TASK TO CARRY OUT:
Starting at the line that has "Viewport: 695px width, 525px height." and stopping after the line that has "[x=170, y=153]", recast only those lines of the entries below as a numbered list. Drop any blank lines and leave out the pictures.

INPUT DATA:
· · · · ·
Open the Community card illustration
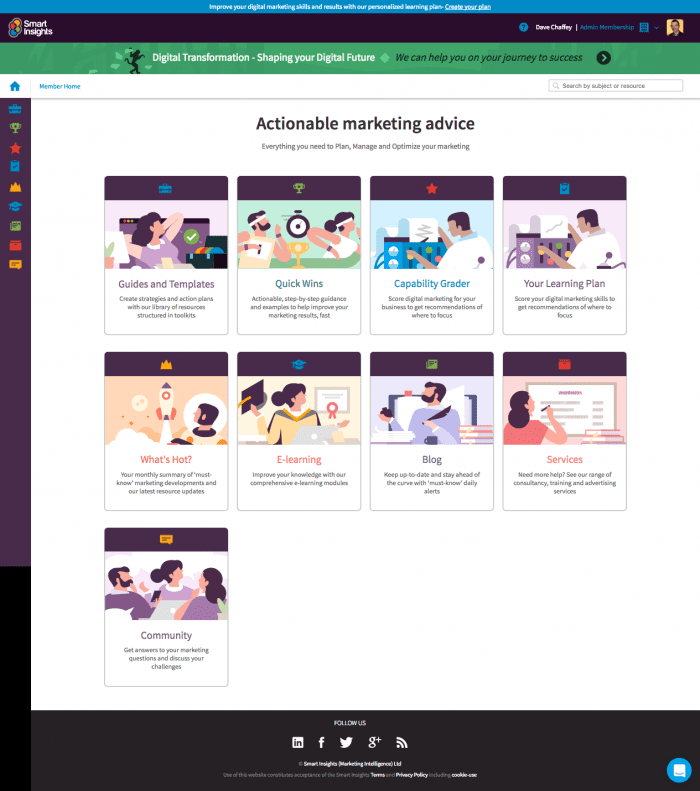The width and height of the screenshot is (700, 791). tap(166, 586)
· · · · ·
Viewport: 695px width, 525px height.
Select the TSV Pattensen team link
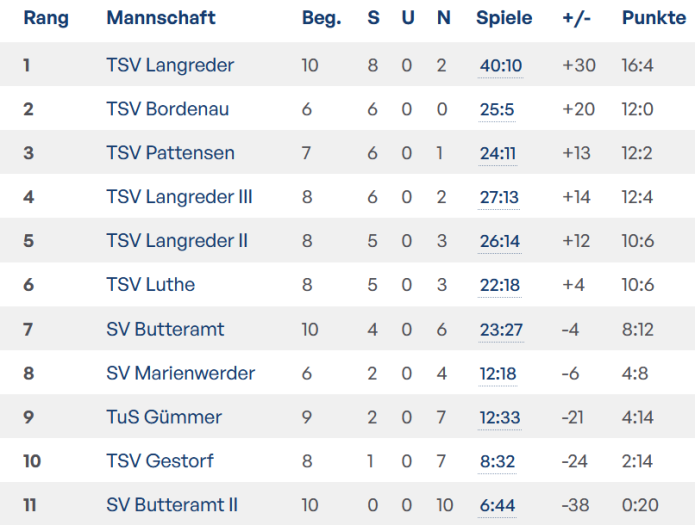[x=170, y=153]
· · · · ·
SOLVED PROBLEM:
1. Viewport: 695px width, 525px height.
2. Select the TSV Pattensen team link
3. [x=170, y=153]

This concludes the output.